Bad Samaritans is the name Ha-Joon Chang gives to the rich world in this book about globalisation. Like the Good Samaritan of the gospels, they want to help the poor. It’s just that they don’t know how, and their actions actually make things worse. The policies that the rich world imposes on the developing world are meant in good faith, but often hold them back.
Chang argues this from an unusual perspective. As a Korean born in 1963, he has lived through a development story of his own. At the time, per capita income in South Korea was just $82, half that of Ghana. The country had been wrecked by the war with North Korea, losing half its industry and three quarters of its railways. It exported fish, tungsten, and wigs, and was considered a lost cause by the development agencies. By 1981 however, an aggressive development drive had raised per capita wages to $1,000. With an economy based on electronics and manufacturing, South Korea is now one of the world’s richest countries. “How privileged I was as a development economist” writes Chang, “to have lived through such a change.”
Having seen it first hand, Chang knows how a country can succeed, the kinds of policies it needs to nurture its industries and open to the global markets. Korea protected its young industries fiercely by imposing high tariffs on imports. State-run businesses and subsidies allowed manufacturing to develop without the pressure to return immediate profits. Tight controls were placed on foreign exchange.
The point of the book is that ideology has overtaken history, and those policies that worked for Korea are now forbidden. Protectionism is frowned on by the global community and its institutions, the IMF and the World Bank, but it is essential for early stages of development. In fact, “practically all of today’s developed countries, including Britain and the US, the supposed homes of the free market and free trade, have become rich on the basis of policy recipes that go against neo-liberal economics.”

● **Given data**
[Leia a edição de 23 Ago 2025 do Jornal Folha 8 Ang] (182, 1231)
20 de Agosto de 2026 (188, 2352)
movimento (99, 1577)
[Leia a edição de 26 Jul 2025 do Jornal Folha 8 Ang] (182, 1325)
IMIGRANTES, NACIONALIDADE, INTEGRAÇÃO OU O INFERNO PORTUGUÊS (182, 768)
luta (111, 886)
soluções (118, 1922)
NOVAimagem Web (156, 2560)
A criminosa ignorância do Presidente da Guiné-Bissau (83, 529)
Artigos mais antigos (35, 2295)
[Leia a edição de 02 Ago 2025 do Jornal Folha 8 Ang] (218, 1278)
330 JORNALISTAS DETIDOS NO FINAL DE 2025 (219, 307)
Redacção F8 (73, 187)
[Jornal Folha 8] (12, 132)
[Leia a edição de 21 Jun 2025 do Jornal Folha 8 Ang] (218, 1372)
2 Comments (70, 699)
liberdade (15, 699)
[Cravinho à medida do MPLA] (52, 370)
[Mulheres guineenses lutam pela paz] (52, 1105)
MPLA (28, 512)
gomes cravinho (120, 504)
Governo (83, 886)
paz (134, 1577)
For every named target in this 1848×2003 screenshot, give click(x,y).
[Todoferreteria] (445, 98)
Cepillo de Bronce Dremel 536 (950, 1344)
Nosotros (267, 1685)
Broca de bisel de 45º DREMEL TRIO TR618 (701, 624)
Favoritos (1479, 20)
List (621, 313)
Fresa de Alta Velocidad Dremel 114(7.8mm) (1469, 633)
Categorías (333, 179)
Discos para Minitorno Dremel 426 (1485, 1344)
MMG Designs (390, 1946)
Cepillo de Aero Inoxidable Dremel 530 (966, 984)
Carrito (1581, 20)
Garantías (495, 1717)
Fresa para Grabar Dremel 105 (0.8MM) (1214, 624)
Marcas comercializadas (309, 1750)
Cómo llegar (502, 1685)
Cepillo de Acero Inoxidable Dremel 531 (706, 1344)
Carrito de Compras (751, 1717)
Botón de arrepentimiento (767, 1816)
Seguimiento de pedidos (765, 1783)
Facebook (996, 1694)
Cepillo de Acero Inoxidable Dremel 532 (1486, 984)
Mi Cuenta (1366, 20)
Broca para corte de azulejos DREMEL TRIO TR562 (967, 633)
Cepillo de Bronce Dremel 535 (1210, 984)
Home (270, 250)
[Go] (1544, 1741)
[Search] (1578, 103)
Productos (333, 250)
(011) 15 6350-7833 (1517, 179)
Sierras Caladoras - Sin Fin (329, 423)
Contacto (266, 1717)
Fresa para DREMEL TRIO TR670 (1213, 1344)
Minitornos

● **Brief A**
According to the review of Bad Samaritans, what three goods did South Korea export around the time Chang was born?
● **Brief B**
Pick up the review of Bad Samaritans after its final sentence and write the next paragraph.
The lines are separate material and have no connection to the review of Bad Samaritans.

● **Written answer A**
Fish, tungsten, and wigs.

● **Written answer B**
The result is a book that overturns a whole series of assumptions about neo-liberalism, with a mixture of history and economic theory. Privatization for example, is a key policy demand of the IMF, but Chang points to a string of highly successful state owned businesses, like Singapore Airlines. Other many big businesses that were originally nationalised to give them a head start – like Renault. Plenty more private businesses have been taken under state control temporarily, banks most recently. The point is, state ownership allows countries to develop industries that otherwise wouldn’t get a chance. A striking example is EMBRAER. Nobody would have taken a Brazilian aircraft manufacturer seriously – stick the the beef and timber – but EMBRAER is the world’s third largest aircraft company, built by the government and then privatised when it was ready. “The general lesson is clear” says Chang. “Public enterprises have often been set up in order to kick-start capitalism, not to supersede it, as it is commonly believed.”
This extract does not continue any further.